Esa es la última foto con mi perro Romántico. Fue hace más de dos años pero recién ahora puedo decir algo. No sé si puedo en realidad.
A veces me cuesta encontrar palabras. Nunca puedo decir “estoy triste” cuando está pasando eso.
Necesito tiempo para caminar alrededor del corazón y construir defensas. Y es difícil porque muchas veces lo no dicho me habla hasta que se vuelve la única palabra.
Romántico murió mirándome a los ojos. Lo estábamos abrazando y su muerte nos tomó por sorpresa. Nosotros creíamos que iba a sobrevivir. Realmente lo creíamos. Pero entonces esa mirada. Inmortal, aún en el momento en que se estaba muriendo.
Escribo esto y todavía lloro. Adelanto unos casilleros para poder seguir.
Pasó así: Un día se escapó y anduvo por el monte. Muchas horas estuvo afuera. Salimos a buscarlo pero no lo encontramos. Al otro día apareció echado en la puerta de la casa. Estaba muy golpeado, no podía pararse solo. No sé cómo hizo para volver. Fueron días de mucho dolor.
El día que murió, plantamos un jazmín en su honor. Mi mamá trajo la planta. Hay que sembrar vida después de la muerte. Para que la muerte no tenga la última palabra.
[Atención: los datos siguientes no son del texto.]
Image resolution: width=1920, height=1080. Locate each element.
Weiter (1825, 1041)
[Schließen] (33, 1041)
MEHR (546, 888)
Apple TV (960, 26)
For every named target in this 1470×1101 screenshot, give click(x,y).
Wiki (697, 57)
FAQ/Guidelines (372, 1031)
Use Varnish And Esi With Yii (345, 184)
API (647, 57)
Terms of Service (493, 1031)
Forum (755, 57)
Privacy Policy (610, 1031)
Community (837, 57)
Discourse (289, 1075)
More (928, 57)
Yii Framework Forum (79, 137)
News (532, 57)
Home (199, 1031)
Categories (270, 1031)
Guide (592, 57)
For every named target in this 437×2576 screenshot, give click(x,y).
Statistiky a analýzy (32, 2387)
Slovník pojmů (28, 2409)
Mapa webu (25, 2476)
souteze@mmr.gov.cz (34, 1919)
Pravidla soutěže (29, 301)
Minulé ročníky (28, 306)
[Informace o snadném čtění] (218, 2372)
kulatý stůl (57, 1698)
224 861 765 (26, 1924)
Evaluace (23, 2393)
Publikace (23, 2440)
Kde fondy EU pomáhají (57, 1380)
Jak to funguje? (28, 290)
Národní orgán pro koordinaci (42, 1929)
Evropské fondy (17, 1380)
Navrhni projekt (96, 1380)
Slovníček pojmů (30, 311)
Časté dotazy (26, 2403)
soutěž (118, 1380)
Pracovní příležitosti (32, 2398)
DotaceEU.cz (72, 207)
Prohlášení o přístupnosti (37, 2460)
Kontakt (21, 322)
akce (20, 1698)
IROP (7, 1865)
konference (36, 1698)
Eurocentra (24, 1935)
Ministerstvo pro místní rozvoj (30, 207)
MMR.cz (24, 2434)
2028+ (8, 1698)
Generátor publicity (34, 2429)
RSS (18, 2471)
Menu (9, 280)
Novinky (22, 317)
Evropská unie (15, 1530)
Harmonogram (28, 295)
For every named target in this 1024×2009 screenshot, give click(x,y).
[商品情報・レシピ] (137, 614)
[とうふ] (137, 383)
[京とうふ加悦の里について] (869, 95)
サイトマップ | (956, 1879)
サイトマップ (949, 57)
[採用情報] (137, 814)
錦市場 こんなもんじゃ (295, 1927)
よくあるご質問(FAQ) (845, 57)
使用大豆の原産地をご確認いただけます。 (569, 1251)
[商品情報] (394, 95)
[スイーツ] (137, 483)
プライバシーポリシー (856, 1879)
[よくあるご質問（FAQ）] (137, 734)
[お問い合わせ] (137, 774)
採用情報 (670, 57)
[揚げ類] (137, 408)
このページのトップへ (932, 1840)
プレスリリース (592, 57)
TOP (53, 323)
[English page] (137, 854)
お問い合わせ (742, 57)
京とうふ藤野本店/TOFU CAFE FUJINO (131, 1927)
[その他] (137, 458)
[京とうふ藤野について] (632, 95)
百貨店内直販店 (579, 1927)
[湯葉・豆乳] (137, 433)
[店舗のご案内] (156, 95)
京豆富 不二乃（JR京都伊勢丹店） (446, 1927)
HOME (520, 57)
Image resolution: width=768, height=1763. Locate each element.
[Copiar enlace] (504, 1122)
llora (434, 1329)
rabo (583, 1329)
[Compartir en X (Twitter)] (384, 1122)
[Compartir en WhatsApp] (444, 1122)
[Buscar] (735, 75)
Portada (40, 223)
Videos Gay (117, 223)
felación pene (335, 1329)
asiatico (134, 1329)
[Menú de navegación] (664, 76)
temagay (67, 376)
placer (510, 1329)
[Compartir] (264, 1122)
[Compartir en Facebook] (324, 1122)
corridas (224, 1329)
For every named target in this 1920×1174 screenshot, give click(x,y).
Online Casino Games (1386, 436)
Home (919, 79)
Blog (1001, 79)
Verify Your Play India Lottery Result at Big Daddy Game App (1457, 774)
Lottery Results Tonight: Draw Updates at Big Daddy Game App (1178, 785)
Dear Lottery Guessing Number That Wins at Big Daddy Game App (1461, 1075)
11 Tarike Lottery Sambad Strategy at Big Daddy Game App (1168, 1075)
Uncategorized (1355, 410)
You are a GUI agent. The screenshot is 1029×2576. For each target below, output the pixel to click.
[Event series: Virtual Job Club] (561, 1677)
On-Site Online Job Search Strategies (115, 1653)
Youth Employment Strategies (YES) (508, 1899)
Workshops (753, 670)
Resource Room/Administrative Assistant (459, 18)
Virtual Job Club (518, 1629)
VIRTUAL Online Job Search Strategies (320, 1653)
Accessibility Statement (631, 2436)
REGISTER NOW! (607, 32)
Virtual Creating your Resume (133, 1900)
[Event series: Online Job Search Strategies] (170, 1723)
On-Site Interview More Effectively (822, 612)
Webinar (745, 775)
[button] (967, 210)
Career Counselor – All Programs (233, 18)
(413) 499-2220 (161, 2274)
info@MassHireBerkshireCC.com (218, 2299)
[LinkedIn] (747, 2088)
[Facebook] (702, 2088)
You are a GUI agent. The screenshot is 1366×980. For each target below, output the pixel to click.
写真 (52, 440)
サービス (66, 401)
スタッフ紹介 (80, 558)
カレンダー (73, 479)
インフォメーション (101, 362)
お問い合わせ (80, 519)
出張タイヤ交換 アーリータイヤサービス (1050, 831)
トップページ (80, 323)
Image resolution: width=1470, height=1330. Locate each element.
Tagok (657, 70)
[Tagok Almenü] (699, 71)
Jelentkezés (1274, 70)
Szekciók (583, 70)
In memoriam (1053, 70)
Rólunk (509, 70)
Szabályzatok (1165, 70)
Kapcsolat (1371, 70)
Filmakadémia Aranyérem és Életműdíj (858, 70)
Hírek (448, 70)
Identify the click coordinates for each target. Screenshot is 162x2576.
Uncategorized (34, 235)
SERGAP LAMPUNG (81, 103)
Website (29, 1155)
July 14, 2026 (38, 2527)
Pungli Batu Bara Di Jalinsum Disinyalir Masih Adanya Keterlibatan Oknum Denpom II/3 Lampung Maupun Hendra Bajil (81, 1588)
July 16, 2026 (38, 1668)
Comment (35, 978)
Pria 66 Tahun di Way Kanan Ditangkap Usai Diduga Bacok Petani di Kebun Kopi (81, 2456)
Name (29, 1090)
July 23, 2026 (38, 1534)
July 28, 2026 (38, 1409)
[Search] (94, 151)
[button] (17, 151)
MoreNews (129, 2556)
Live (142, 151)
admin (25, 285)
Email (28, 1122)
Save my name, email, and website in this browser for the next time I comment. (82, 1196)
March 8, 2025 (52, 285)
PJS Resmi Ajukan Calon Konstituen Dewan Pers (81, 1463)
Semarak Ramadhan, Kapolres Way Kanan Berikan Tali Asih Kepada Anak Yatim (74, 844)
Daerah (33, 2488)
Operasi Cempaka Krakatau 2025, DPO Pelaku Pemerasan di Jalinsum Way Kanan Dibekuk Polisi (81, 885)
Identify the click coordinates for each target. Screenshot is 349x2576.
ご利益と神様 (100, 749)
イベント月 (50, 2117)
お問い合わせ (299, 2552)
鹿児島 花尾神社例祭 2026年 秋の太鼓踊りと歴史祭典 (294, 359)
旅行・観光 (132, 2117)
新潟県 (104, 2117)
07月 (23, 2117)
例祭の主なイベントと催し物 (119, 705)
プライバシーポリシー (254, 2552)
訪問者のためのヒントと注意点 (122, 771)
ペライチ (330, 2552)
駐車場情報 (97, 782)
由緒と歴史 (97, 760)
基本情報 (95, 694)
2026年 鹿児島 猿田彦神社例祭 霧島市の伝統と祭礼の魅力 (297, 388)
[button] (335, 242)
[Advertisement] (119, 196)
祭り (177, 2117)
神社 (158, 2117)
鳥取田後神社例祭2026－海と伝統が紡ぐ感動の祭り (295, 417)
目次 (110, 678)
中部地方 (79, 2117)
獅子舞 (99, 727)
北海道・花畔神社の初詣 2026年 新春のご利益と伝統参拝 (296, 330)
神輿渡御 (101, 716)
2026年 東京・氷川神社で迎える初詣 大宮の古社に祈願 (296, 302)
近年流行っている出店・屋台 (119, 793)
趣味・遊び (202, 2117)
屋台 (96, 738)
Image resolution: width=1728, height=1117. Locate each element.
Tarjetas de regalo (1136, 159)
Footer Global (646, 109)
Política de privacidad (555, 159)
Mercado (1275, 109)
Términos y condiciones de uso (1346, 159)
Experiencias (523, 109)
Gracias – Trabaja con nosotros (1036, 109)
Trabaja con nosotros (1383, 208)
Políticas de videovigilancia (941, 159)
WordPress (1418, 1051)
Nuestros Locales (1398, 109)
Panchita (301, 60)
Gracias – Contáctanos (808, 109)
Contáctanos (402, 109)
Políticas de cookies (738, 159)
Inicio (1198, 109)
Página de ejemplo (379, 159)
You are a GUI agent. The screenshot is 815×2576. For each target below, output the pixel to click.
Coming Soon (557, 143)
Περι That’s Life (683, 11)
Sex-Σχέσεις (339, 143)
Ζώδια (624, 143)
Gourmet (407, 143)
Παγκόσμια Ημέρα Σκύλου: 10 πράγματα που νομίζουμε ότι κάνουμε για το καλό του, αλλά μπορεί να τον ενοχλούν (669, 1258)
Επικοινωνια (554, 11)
El jazmín pasó más de dos años sin florecer. Tal vez ese fue el tiempo que necesitó la planta para construir defensas y abrir el corazón. Todas las temporadas esperé en vano los capullos. Salió extraño el arbolito y yo me encariñé.
En todo este tiempo muchas veces me pregunté si estaba bien. Evalué mudar la planta, más luz, más sombra, más cerca, más lejos de la casa. Las plantas chiquitas crecen mejor si alguien las ayuda.
La rutina siempre igual. Una vez, otra vez y cada día riego el jazmín. Y después me riego a mí también. Como a los perros, me gusta sentir el agua fresca en los pies.
El jazmín que planté el día que murió Romántico sacó su primera flor más de dos años después. Nunca termina el amor. Salí al jardín y puse el grito en el cielo: ¡Hoy floreció Romántico!